The reason a jpeg is copyright infringement has more to do with its express purpose being to allow the user to view that copyrighted work. If it were bundled in a program that just allowed you to view the color histogram of famous works (and the author had the right to view those photos and didn't think it important to save bandwidth by precomputing those histograms) it likely wouldn't be infringement. If it were found out that people were downloading that program just to rip the bundled images out then the author might get in hot water anyway. Your distributed file example is similarly probably infringing.

The model has other capabilities, and I think it would be hard to argue that its purpose is copyright infringement (which is separate from what you seem to be doing, which is arguing that the model itself is infringement -- both a little easier and harder to argue because it pushes more on philosophical distinctions than statements of fact about how people are using a thing).

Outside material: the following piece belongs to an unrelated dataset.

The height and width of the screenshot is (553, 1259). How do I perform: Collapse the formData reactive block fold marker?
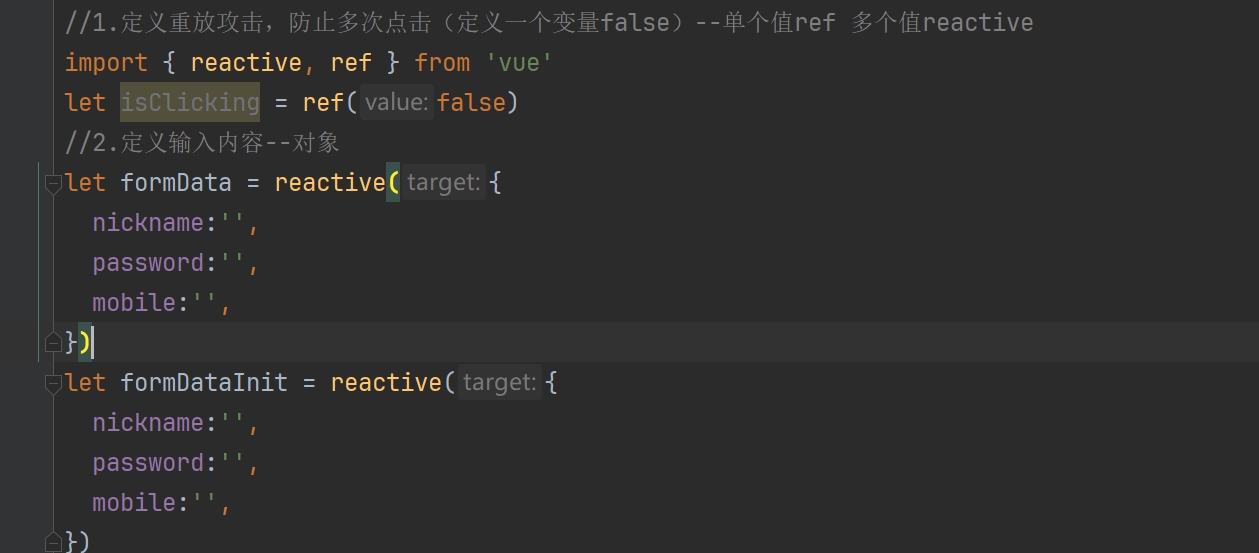53,183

Separately, there are new classes of concerns these models introduce. We don't have to abuse copyright law to take the time to consider those effects. E.g., should voice cloning be allowed and to what degree? It's already illegal in a lot of contexts (fraud, ...), but we don't currently have many rights when it comes to our innate physical characteristics. To the extent those rights exist, you often have to waive them for basic services (e.g., a nontrivial fraction of leases and jobs stipulate that you give a permanent, <much other legal jargon>, license for them to use your image for nearly any purpose, including falsely characterizing your approval of the property in advertisements and marketing materials -- unless covered under libel/slander and a couple other carveouts they're probably not punishable). Can studios just refuse to hire voice actors for more than one session? Is that good for society? Can I clone passers-by on the street to play in my commercial? These are new enough capabilities (at least at their current scale) that they're not very well legislated, and I wouldn't be surprised if we saw an expansion of something like "moral rights" to cover them.